The first of the following plots compares the histogram computed from the generated samples with the target distribution $(4)$ and the second illustrates which proposal samples were accepted. The histogram fit is good but only $23\%$ of the samples were accepted which is worse than the result obtained with the uniform proposal previously discussed.  In an attempt to improve the acceptance rate $\mu$ of the proposal distribution is decreased slightly and $\sigma$ is increased. The result is shown in the next plot. The proposal distribution now covers the target distribution tails. The acceptance function, $h(Y)$, now has its peak inside the target distribution with significant overlap of mass. The result is much improved. In the plot below it is seen that the percentage of accepted samples has increased to $79\%$. The first of the plots below compares the histogram computed from generated samples with the target distribution $(4)$ and next two compare the cumulative values of $\mu$ and $\sigma$ computed from the generated samples with the target distribution values from equation $(5)$. The histogram is the best fit of the examples discussed here and convergence of the sampled $\mu$ and $\sigma$ occurs in about $10^3$ samples.   Sampling the $\textbf{Weibull}$ distribution with a $\textbf{Normal}$ proposal distribution can produce a better result than a uniform distribution but care must be exercised in selecting the $\textbf{Normal}$ distribution parameters. Some choices can produce inferior results. Analysis of the the acceptance function $(2)$ can provide guidance in parameter selection.

## Conclusions

Rejection Sampling provides a general method for generation of samples for a known target distribution by rejecting or accepting samples from a known proposal distribution sampler. It was analytically proven that if proposal samples are accepted with a probability defined by equation $(1)$ the accepted samples have the desired target distribution.

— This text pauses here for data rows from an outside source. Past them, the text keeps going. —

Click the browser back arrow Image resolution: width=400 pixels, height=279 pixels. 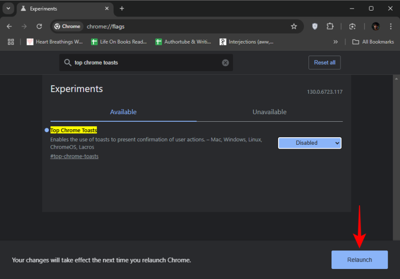click(9, 27)
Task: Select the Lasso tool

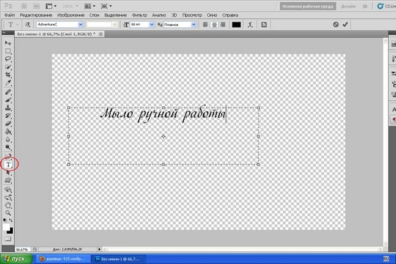Action: coord(9,59)
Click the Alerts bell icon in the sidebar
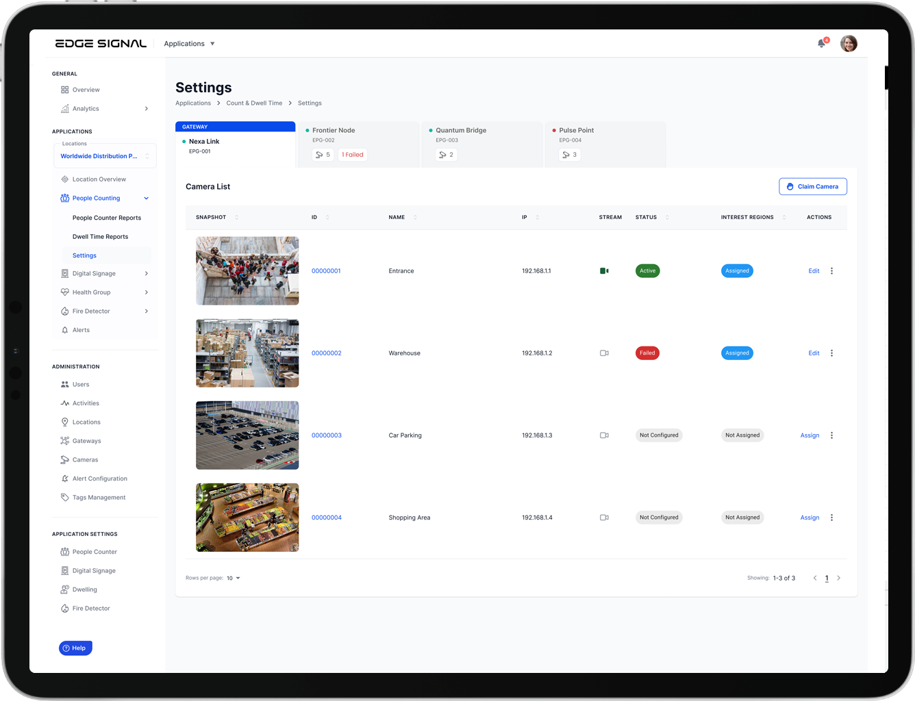This screenshot has width=915, height=701. click(x=64, y=329)
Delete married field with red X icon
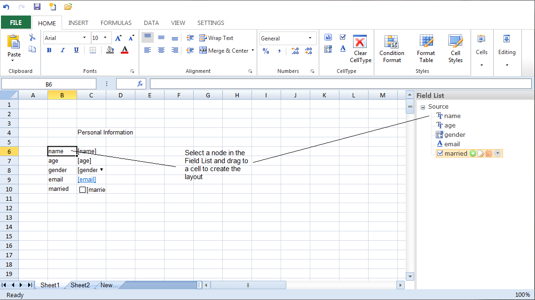 click(489, 153)
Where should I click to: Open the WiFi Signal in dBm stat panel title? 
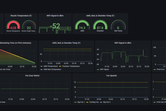click(x=55, y=16)
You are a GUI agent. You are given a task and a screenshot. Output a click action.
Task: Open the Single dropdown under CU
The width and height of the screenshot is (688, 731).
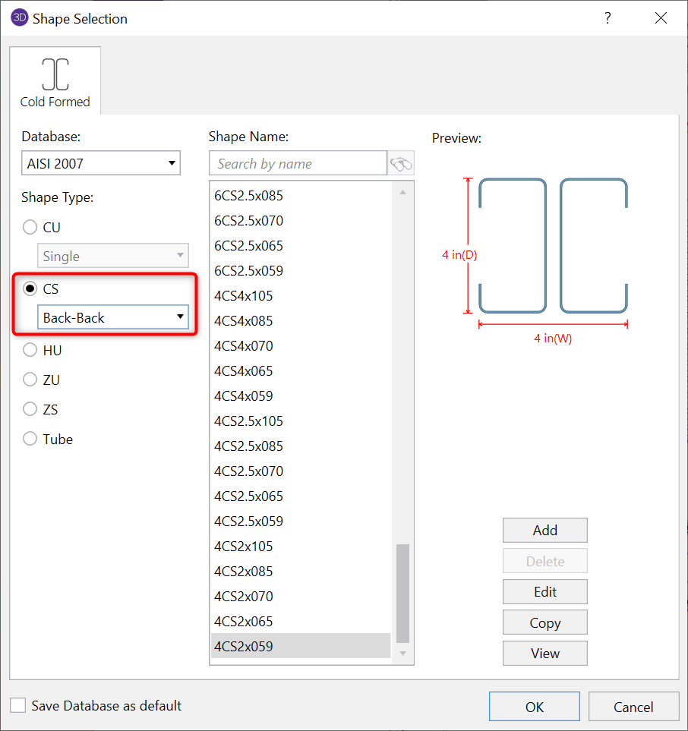click(112, 256)
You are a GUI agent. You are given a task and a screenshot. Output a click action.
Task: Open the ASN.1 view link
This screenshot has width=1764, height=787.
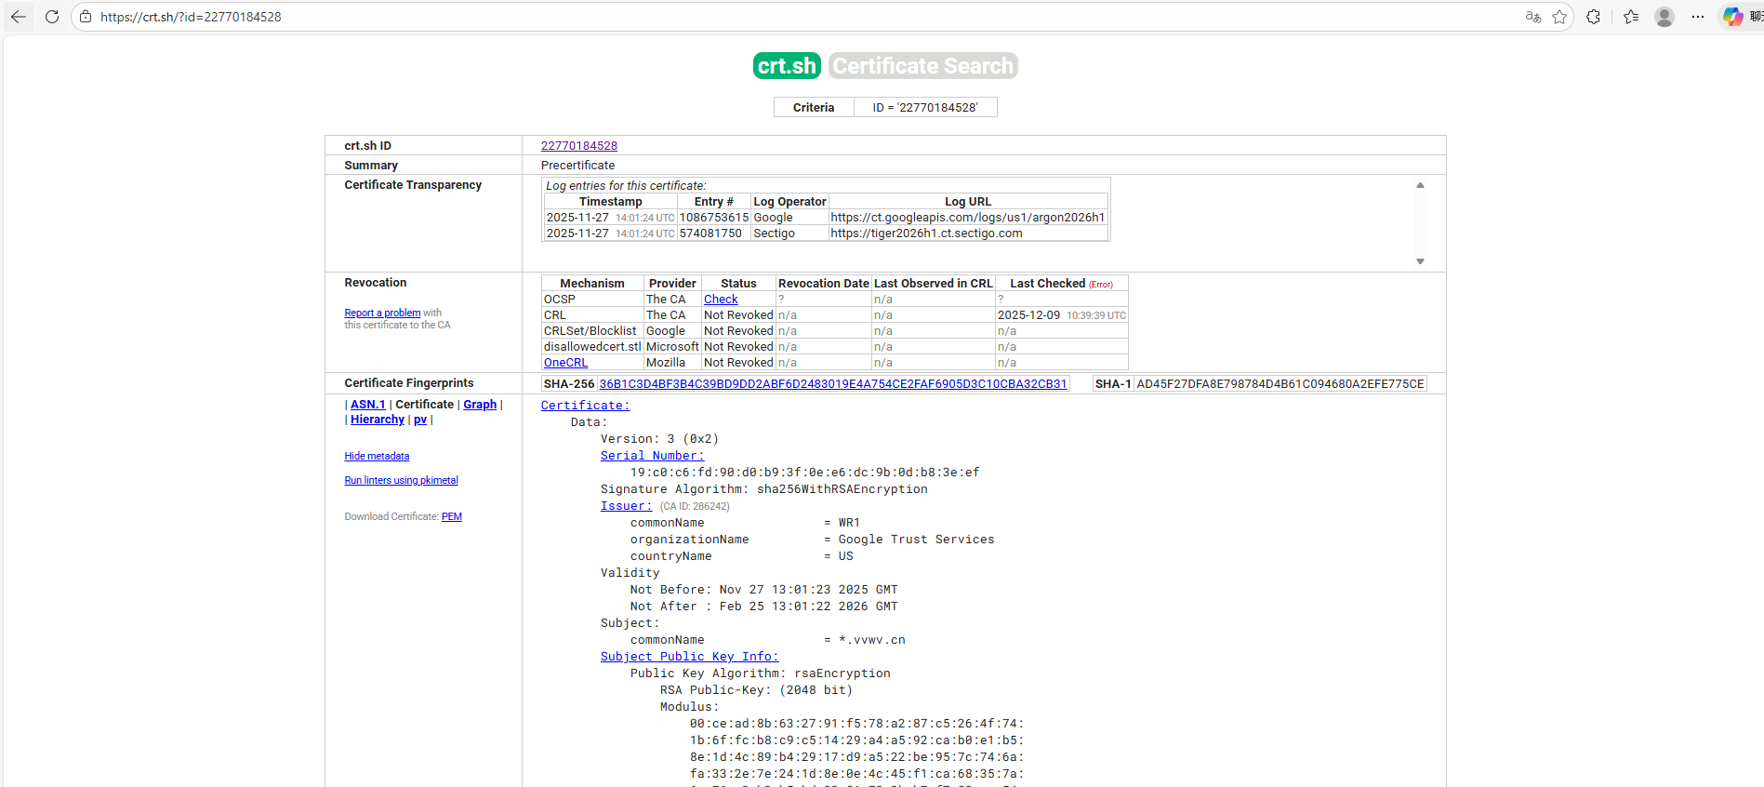pos(367,405)
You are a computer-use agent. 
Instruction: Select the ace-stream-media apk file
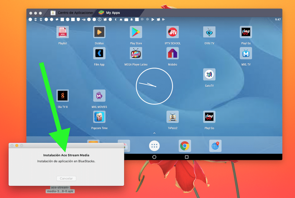pyautogui.click(x=60, y=189)
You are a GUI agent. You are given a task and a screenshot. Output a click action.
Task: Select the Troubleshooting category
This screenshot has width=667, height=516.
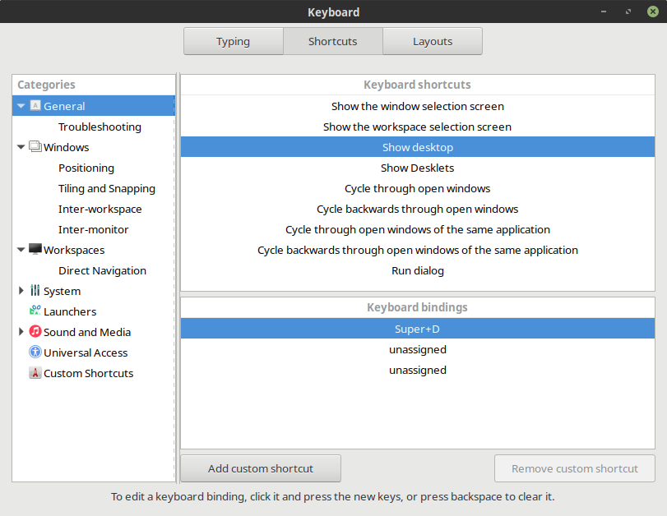coord(100,127)
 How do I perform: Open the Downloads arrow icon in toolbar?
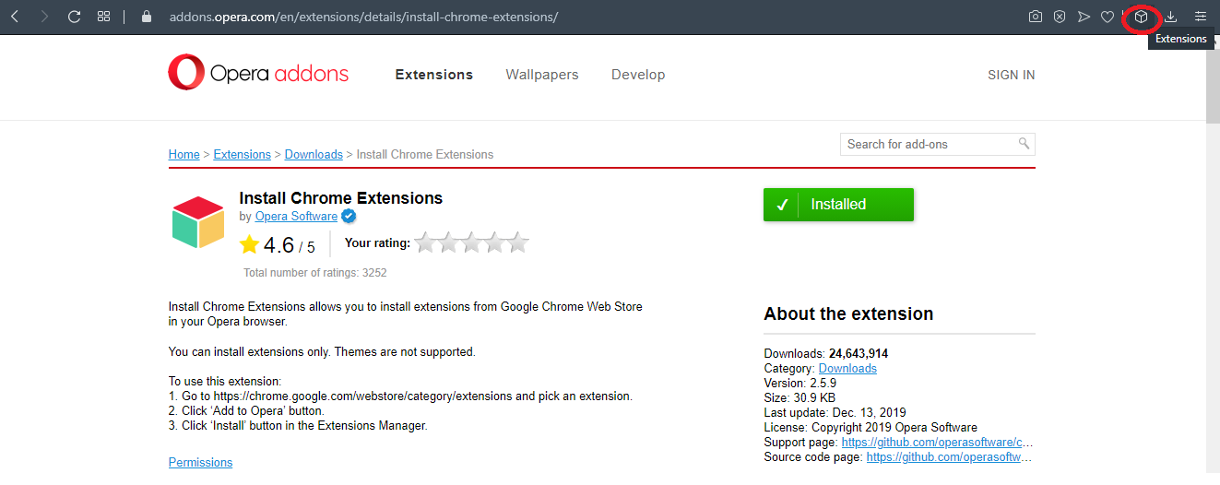[x=1171, y=17]
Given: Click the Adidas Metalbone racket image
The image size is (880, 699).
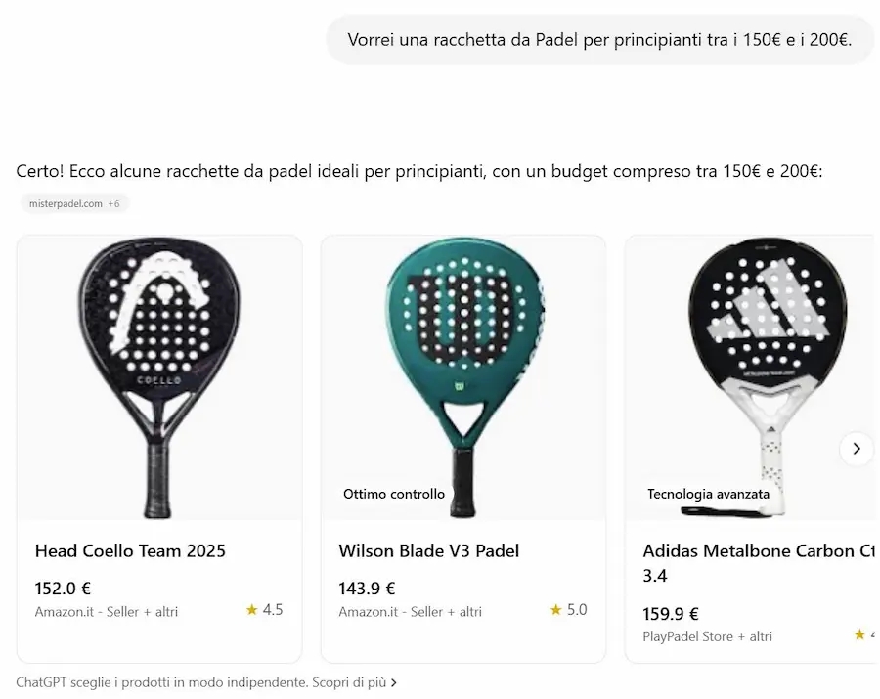Looking at the screenshot, I should 752,377.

An algorithm implementation was discussed and used in examples where its performance in producing samples with a desired target distribution for several different proposal distributions was investigated. Mean and standard deviations computed from generated samples converged to the target distribution values in $O(10^3)$ samples.for both the discrete and continuous cases. It was shown that the performance of the algorithm can vary significantly with chosen parameter values for the proposal distribution. A criteria for evaluating the expected performance of a proposal distribution using the acceptance function, defined by equation $(2)$, was suggested. Performance was shown to improve if the acceptance function has significant overlap with the proposal distribution.